• Problem to work on: Copy the giant clam text again, starting at the words that have "Why you should" and ending after "about the Tridacna?", with "Tridacna" replaced by "Tridacnidae" each time it occurs.

• Document passage:
+ + +

Why you should give a damn about a giant clam
For the past two months, I’ve been trying to answer one question:
Why am I trying to learn more about the Tridacna?
And then I figured it out.
“…the sea is an ever rejuvenating fountain of life. Unfortunately, today this well is threatened by pollution and destruction and, like the tropical rain forest, we will probably never be able to unravel all its secrets.
What brings on a laymen to devote his persistence, patience, and understanding to one sole group of animals; the giant clams? Most probably the same inquiring mind which drove the Old Greeks and Karl von Linné, or Charles Darwin. The giant clams with their fascinating colourful mantles would be on the brink of extinction without the endurance of the scientists who made it possible to propagate these mussels in captivity.
-Peter Wilkens, September 1994″
Wilkens is right. The Tridacna are a gift to the curious. I realized that without us curious ones the Tridacna could very easily fade away into extinction, not only in the wild, but also in the minds of the scientific community. If I don’t write about the Tridacna, and you stop reading about them, perhaps no one will. This project is my rare opportunity to fundamentally change the fate of the giant clams. It’s not that giant clams matter to us… it’s that we matter to them.
Other than existing in northern Australia and Thailand down to the South Pacific, these clams have essentially become extinct in nature, mainly because of over-harvesting and habitat degradation. The Convention on International Trade in Endangered Species of Wild Fauna and Flora (CITES) lists the Tridacna gigas as vulnerable. However, the situation is even worse than it initially appears.
Because reports of naturally occurring giant clams are rare, the only source of information available to CITES is trade reports, and this limits the ability of CITES to fully assess the condition of the giant clams. An assessment in 2005 in Singapore found that the condition of giant clams was much worse than reported by CITES, and that the CITES “classifications are outdated and may not accurately reflect the situation in individual countries.” Instead, what they actually found was that most of the Tridacna species were either critically endangered or practically extinct.
However, tremendous effort is being made to restore the Tridacna to their former glory. A paper in 2005 from Fangatou Atoll gave an estimate of approximately 23.65 million Tridacna maxima within an area of four square kilometers. That’s a whole lot of clams! There have also been many experiments that have tried to revive the giant clam population. For example, just this year the Leigh Marine Laboratory in New Zealand described a method to restock juvenile Tridacna maxima directly to the reefs, which will aid in the developing of more sustainable fishing policies. The Royal Australian Navy in 1992 rescued thousands of giant clams at risk of overcrowding from a breeding project at Orpheus Island to an unknown location in the Great Barrier Reef.
But most of us
1) are not the Australian Royal Navy.
2) and do not have 10 years of our life to dedicate to Tridacna restocking.
So what can we do?
1. Appreciate just how beautiful the Tridacna are. There truly are not that many organisms that are so silently exuberant in their coloration. Explore the beauty of the Tridacna at 500px.
2. Rejuvenate interest in the biology and ecology of the giant clam. Visit the Story of Size, and take a chance at all the organisms that we are studying. Really try to understand the message that we’re putting out, and try to share with others anything interesting you learn from us.
3. Participate as an active member of a group that cares about the conservation of giant clams. Let other people know that you appreciate the Tridacna and that you want to help rejuvenate interest in the giant clam. This is the most important part of the equation. You are the missing link.
Dr. Craig McClain gave his team of undergraduates a task this semester, and that was to spread the passion of marine organisms and to highlight their importance in our understanding of life. This is not an easy task. That’s because it takes a little more than five undergraduates typing out blog posts each week to change the future of the marine ecosystem. That’s where you come in.

+ + +

• Recorded information:

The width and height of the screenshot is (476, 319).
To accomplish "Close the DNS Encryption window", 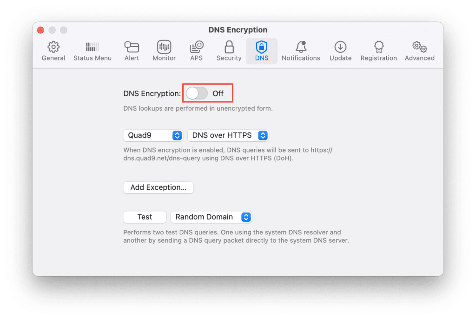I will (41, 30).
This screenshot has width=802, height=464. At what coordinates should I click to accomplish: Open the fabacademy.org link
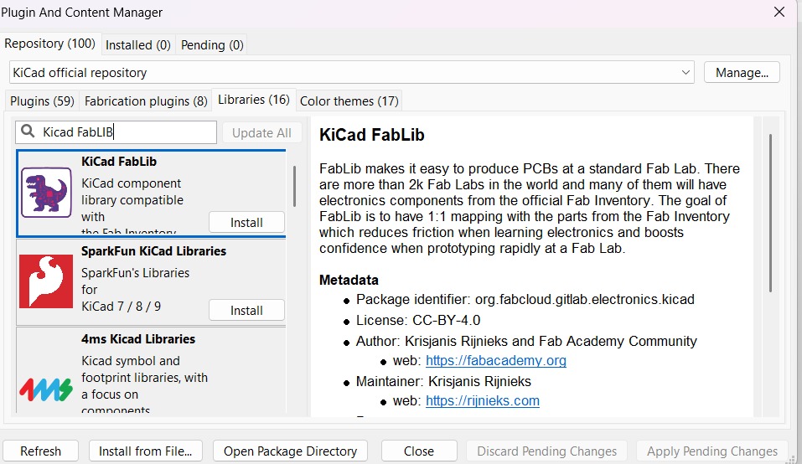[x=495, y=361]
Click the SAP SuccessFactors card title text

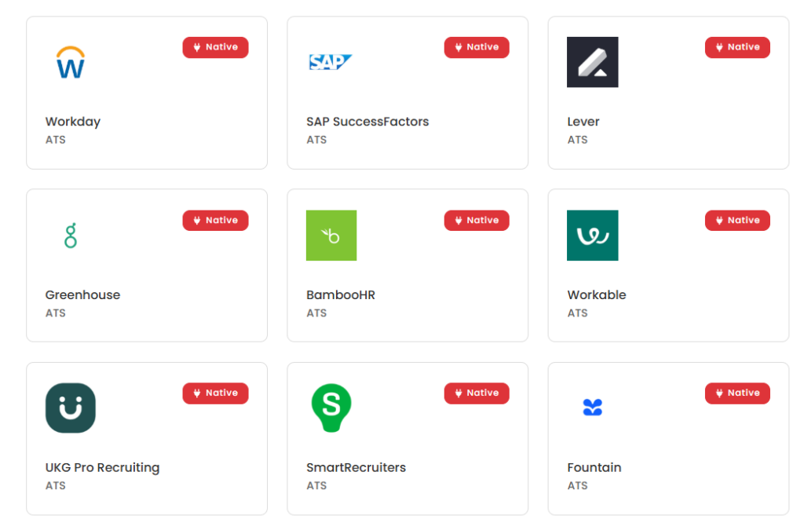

+ + +

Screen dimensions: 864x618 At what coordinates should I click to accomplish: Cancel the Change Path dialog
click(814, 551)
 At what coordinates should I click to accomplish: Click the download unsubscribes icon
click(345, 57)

+ + +

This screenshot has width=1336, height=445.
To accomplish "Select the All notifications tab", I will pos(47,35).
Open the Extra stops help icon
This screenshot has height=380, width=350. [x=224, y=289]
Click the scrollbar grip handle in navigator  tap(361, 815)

+ + +

• Solution to this task:
Why you should give a damn about a giant clam
For the past two months, I’ve been trying to answer one question:
Why am I trying to learn more about the Tridacnidae?